> **What this task involves**
Retype, with no pictures, each line from the one that holds "Task: Click the user avatar S icon" through the last line of the entries below, both included.

○ ○ ○ ○ ○

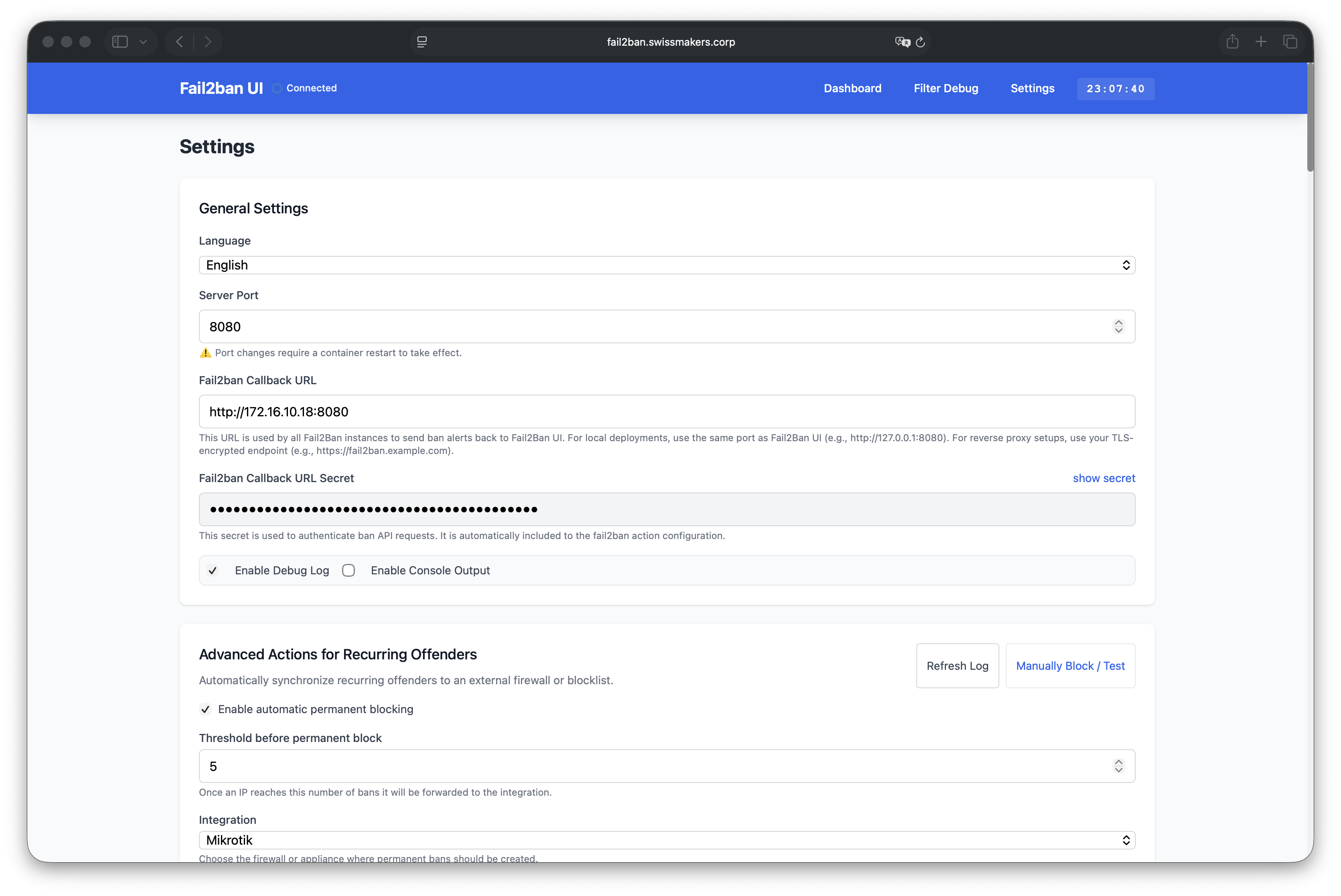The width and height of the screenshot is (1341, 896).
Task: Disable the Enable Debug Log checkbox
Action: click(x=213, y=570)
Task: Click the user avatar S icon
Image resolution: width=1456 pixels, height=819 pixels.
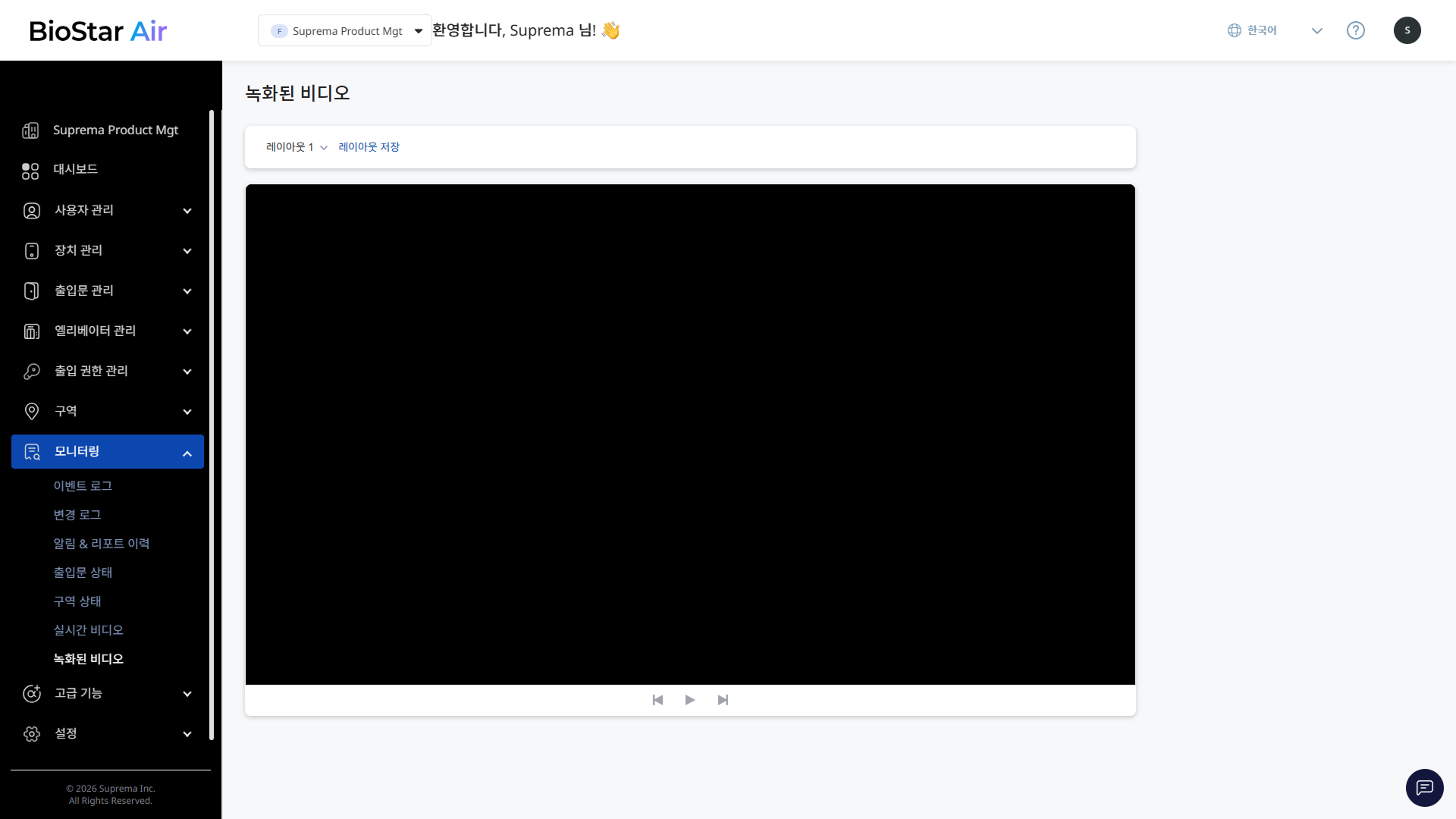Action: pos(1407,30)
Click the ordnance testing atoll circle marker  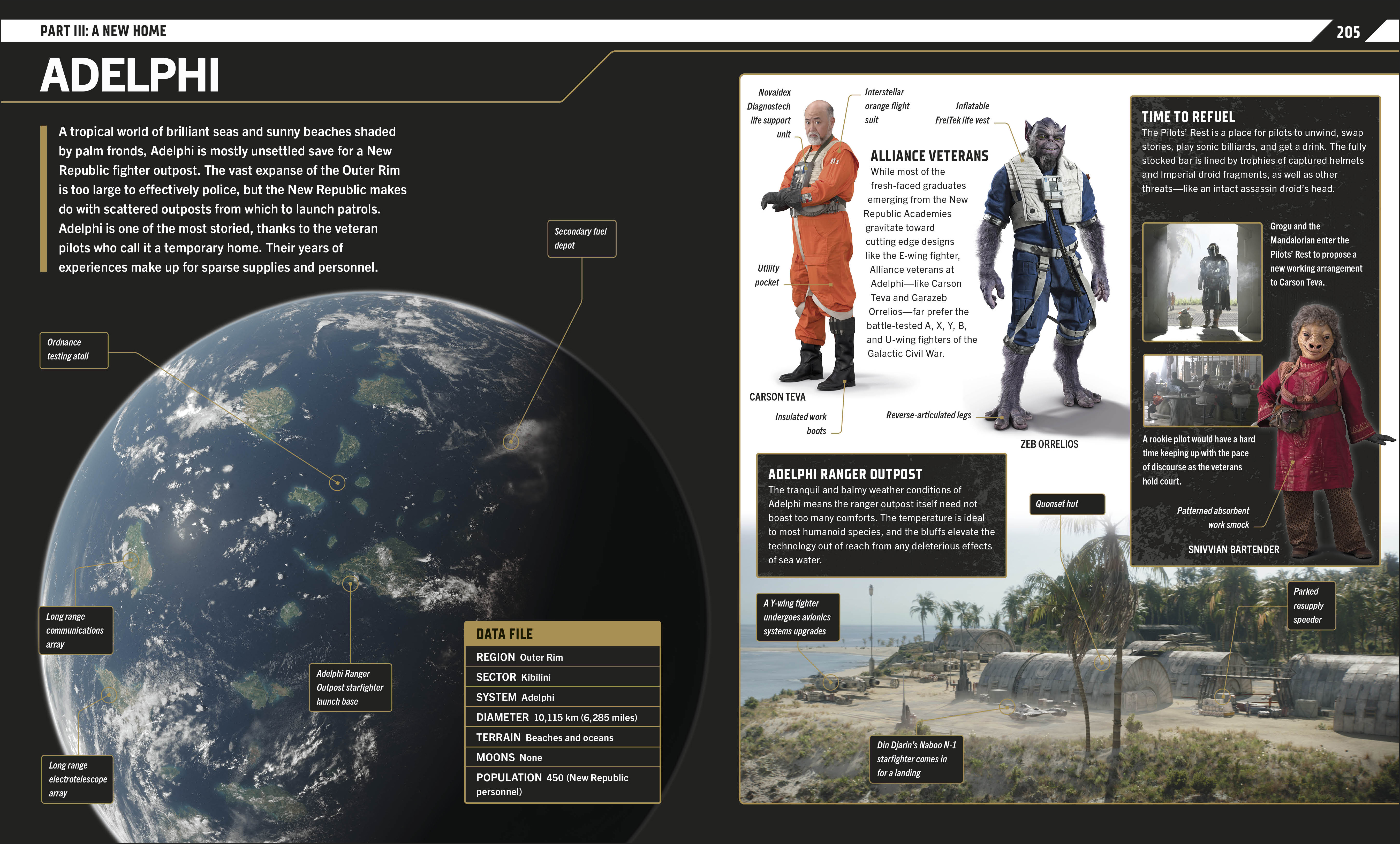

○ ○ ○ ○ ○

> **Exercise solution**
Task: Click the user avatar S icon
Image resolution: width=1456 pixels, height=819 pixels.
Action: pos(1407,30)
Click the ordnance testing atoll circle marker  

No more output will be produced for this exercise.